Peter “ Just got the blood test results. Vet says his counts are a bit low and he shows signs of dehydration. Asked him if we should still run and he said that they are still within range so to go ahead but that ‘he (the vet) wouldn’t advise backing him”

If I had known this, my confidence levels would have been very low as we drove to Galway in torrential rain and 50mph wind gusts. It would have been lower still after a conversation with Peter which did actually take place:

Me “ We’re about 50 miles from Galway and it’s pissing it down”

Peter “Just starting off now”

Me  “See there’s a non-runner; we’re down to four now”

Peter “ Yes – should get fourth placed prize money at least”


The good news is that, in my ignorance of what had happened on the gallops and with the tests, I took this as a very positive sign and assumed that he really meant the opposite of what he said and that he really fancied the horse to run well and win. In retrospect, and knowing what he knew at the time, there is no way he would have been that confident but logic plays no part in an owners view of what might happen; this website is called Cheltenhamdream after all!

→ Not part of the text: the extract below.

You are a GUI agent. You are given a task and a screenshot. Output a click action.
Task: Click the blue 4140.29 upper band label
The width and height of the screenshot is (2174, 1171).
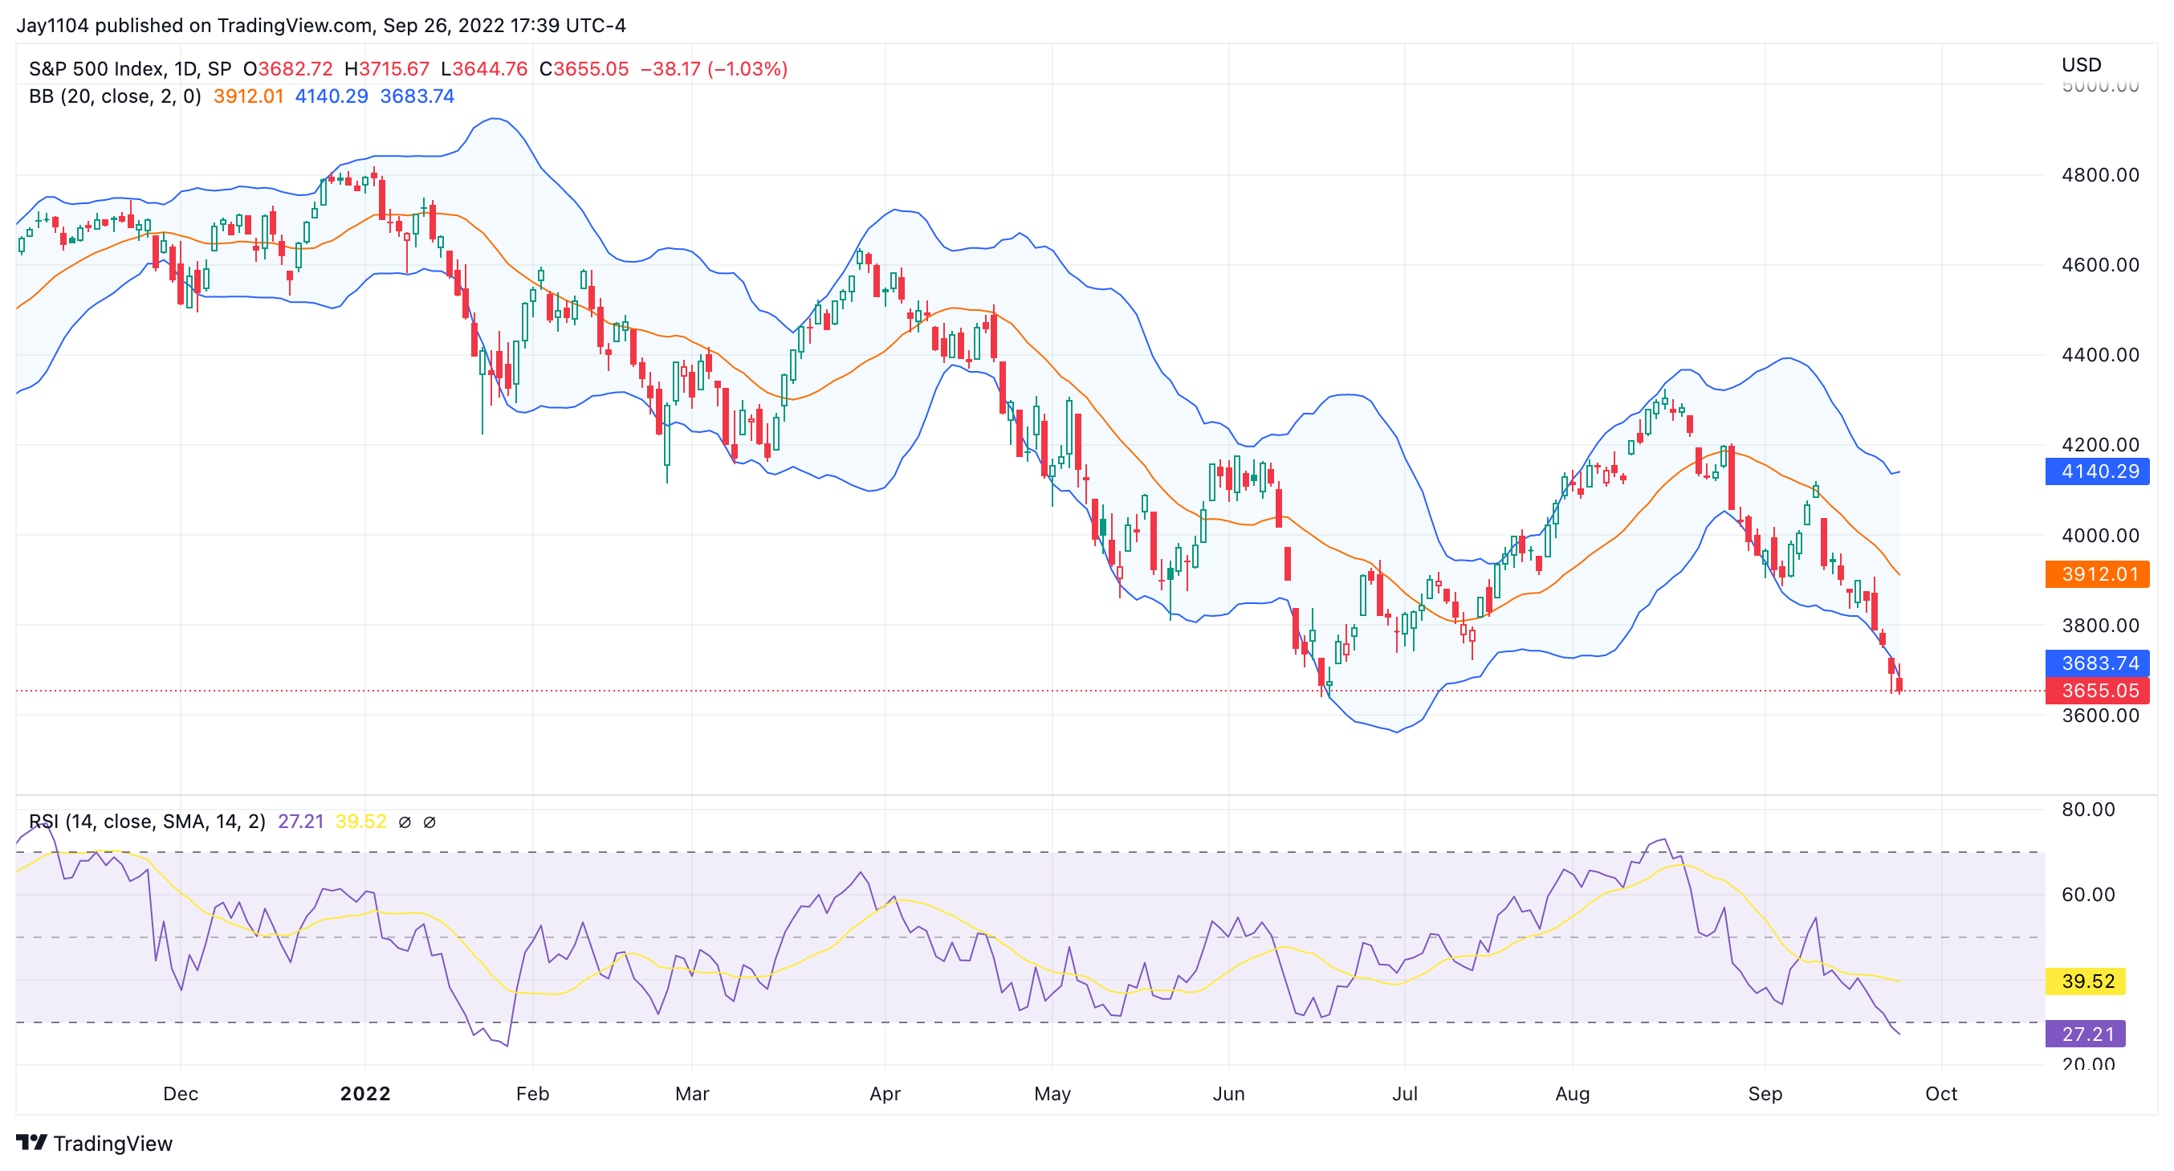pos(2096,471)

I found out something else a couple of days later and it all sort of made sense; Peter was thinking this was his lucky weekend and so ‘let’s just go for it”. On Saturday morning one of his horses was laying down in his box in obvious pain; he was taken straight to the vets and a decision was made to operate to remove part of his intestine due to a blockage. The owner agreed to pay and the horse was shaved ready for the operation but this was delayed for about an hour because of fewer vets being there on a Saturday morning. By the time they were ready to operate, the horse was standing up, looking at them as if to say “who are you?”  “what am I doing here?”and ‘it’s cold – why have I been shaved?” He had obviously rolled around and untwisted whatever was twisted and now he was as right as rain – if you ever doubt that trainers and their staff love their horses you need to experience both the despair and euphoria that were on display that particular morning.

Could this really be a lucky weekend?